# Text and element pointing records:
····················

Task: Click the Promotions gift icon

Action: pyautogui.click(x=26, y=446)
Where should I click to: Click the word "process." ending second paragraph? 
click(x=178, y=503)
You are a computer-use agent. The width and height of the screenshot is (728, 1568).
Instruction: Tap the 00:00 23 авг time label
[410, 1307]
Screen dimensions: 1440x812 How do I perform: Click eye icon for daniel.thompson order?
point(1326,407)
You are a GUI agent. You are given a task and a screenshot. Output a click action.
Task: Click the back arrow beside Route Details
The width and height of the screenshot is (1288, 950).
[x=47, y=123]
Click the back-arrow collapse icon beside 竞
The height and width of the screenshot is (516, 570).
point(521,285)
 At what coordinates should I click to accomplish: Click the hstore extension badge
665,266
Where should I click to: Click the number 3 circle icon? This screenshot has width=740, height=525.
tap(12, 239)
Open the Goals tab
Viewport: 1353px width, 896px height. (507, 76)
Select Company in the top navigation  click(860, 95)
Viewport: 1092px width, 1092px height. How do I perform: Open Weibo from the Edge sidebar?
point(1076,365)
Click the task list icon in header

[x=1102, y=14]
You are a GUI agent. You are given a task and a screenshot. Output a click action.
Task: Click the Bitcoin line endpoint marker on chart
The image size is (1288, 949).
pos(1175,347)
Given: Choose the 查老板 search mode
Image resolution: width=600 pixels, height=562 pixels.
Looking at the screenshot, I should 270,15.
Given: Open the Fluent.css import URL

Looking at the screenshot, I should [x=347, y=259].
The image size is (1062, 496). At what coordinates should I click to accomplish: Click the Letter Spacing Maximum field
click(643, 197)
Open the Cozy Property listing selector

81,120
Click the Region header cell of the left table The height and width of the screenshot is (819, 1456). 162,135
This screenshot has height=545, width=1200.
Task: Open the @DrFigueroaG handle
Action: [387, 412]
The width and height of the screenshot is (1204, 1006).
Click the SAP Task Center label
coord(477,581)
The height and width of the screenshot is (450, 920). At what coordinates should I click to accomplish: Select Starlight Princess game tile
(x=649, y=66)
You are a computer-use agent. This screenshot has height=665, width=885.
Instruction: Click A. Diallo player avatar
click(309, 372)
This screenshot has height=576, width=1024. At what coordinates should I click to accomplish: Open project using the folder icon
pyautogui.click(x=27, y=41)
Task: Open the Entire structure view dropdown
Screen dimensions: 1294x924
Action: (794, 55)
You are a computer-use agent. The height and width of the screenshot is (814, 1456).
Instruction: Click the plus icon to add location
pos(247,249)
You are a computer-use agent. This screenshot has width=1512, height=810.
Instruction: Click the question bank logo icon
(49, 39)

····················

# The problem:
Reproduce all of the records above, line for line, without changing a single character.

# The completed task:
Task: Click the Promotions gift icon

Action: pyautogui.click(x=26, y=446)
Where should I click to: Click the word "process." ending second paragraph? 
click(x=178, y=503)
You are a computer-use agent. The width and height of the screenshot is (728, 1568).
Instruction: Tap the 00:00 23 авг time label
[410, 1307]
Screen dimensions: 1440x812 How do I perform: Click eye icon for daniel.thompson order?
point(1326,407)
You are a GUI agent. You are given a task and a screenshot. Output a click action.
Task: Click the back arrow beside Route Details
The width and height of the screenshot is (1288, 950).
[x=47, y=123]
Click the back-arrow collapse icon beside 竞
The height and width of the screenshot is (516, 570).
point(521,285)
 At what coordinates should I click to accomplish: Click the hstore extension badge
665,266
Where should I click to: Click the number 3 circle icon? This screenshot has width=740, height=525.
tap(12, 239)
Open the Goals tab
Viewport: 1353px width, 896px height. (507, 76)
Select Company in the top navigation  click(860, 95)
Viewport: 1092px width, 1092px height. How do I perform: Open Weibo from the Edge sidebar?
point(1076,365)
Click the task list icon in header

[x=1102, y=14]
You are a GUI agent. You are given a task and a screenshot. Output a click action.
Task: Click the Bitcoin line endpoint marker on chart
The image size is (1288, 949).
pos(1175,347)
Given: Choose the 查老板 search mode
Image resolution: width=600 pixels, height=562 pixels.
Looking at the screenshot, I should 270,15.
Given: Open the Fluent.css import URL

Looking at the screenshot, I should [x=347, y=259].
The image size is (1062, 496). At what coordinates should I click to accomplish: Click the Letter Spacing Maximum field
click(643, 197)
Open the Cozy Property listing selector

81,120
Click the Region header cell of the left table The height and width of the screenshot is (819, 1456). 162,135
This screenshot has height=545, width=1200.
Task: Open the @DrFigueroaG handle
Action: [387, 412]
The width and height of the screenshot is (1204, 1006).
Click the SAP Task Center label
coord(477,581)
The height and width of the screenshot is (450, 920). At what coordinates should I click to accomplish: Select Starlight Princess game tile
(x=649, y=66)
You are a computer-use agent. This screenshot has height=665, width=885.
Instruction: Click A. Diallo player avatar
click(309, 372)
This screenshot has height=576, width=1024. At what coordinates should I click to accomplish: Open project using the folder icon
pyautogui.click(x=27, y=41)
Task: Open the Entire structure view dropdown
Screen dimensions: 1294x924
Action: (794, 55)
You are a computer-use agent. The height and width of the screenshot is (814, 1456).
Instruction: Click the plus icon to add location
pos(247,249)
You are a computer-use agent. This screenshot has width=1512, height=810.
Instruction: Click the question bank logo icon
(49, 39)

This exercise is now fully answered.